SM Radiology Reporting Doctrine
Universal Resident Reporting Scoring System — v3.2
SM UNIVERSAL RESIDENT REPORTING SCORING CALCULATOR
Important: This calculator evaluates clinical thinking, not writing style. All inputs are dropdowns representing explicit cognitive states.
SECTION A — Pre-Findings Cognitive Setup
| History vs Indication | |
| Prior surgery / intervention | |
| Prior imaging comparison | |
| Study limitations | |
| Lines / tubes (if applicable) | |
| Global survey / pattern recognition |
SECTION A2 — Technique & Protocoling (Modality-Specific)
CT Technique
| kVp / mAs | |
| Protocol selection | |
| Contrast dose / rate | |
| Timing | |
| Phase omission awareness |
MRI Technique
| Core sequences | |
| Contrast usage | |
| Image quality |
SECTION B — Organ / System Review
| Disease-specific completeness | |
| Interpretive accuracy | |
| Quantification relevance |
SECTION C — Defining Moment
SECTION D — Impression Quality
| Answers clinical question | |
| Prioritization | |
| Language style | |
| Next-step guidance |
SECTION E — Reporting Hygiene
| Logical flow | |
| Internal consistency |
How to Use This Tool
This tool is designed for faculty assessment, resident feedback, and self-audit. Select the dropdown option that best reflects the resident’s actual cognitive behavior. Do not “average” performance or compensate across sections.
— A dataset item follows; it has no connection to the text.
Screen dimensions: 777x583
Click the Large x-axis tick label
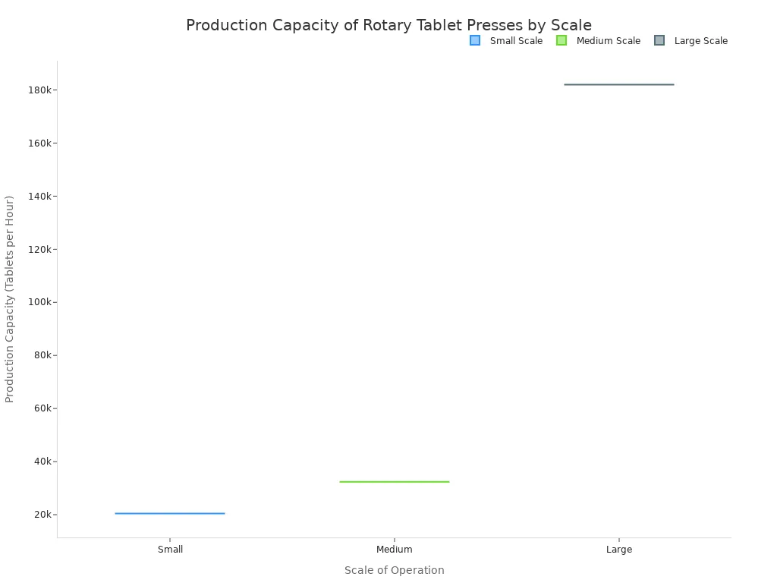(x=618, y=550)
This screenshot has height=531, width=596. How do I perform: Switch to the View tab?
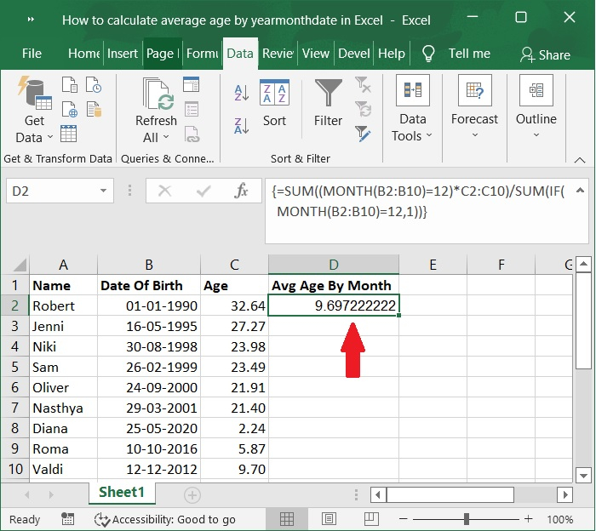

- FAIL overrides all scores
- CAP limits the maximum grade regardless of numeric total
- Not applicable must be defensible
The SM Radiology Reporting Doctrine
1. Clinical History ≠ Clinical Indication
Clinical history provides context. Clinical indication defines the question. A report that does not explicitly answer the indication has failed its primary purpose.
2. Prior Imaging Is Interpretation
Comparison is not optional. Stability, progression, or response are interpretive acts, not clerical statements.
3. Technique Defines Diagnostic Truth
You cannot interpret beyond acquisition. Protocol choice, timing, and contrast usage define what conclusions are legitimate.
4. Post-operative Imaging Starts with Lines and Tubes
Hardware defines expected anatomy. Missing drains or malpositioned tubes are management-changing errors.
5. Limitations Must State Diagnostic Impact
A limitation without consequence is meaningless. Transparency protects patients and the radiologist.
6. Disease-Specific Obligations Exist
Every disease has mandatory descriptors. Omission invalidates the report, even if other sections are correct.
7. The Defining Moment
A Defining Moment is a finding that changes management. If it is present, it must be stated explicitly. Implication is unsafe.
8. Impression Is a Clinical Decision Note
The impression should read as if written by the treating clinician: prioritized, decisive, and actionable.
9. FAIL and CAP Rules
FAIL represents unsafe cognition. CAP represents incomplete but non-fatal reasoning. Both exist to protect patients, not punish trainees.
10. Educational Intent
This doctrine exists to make expert thinking explicit, teachable, auditable, and compatible with future AI-assisted radiology.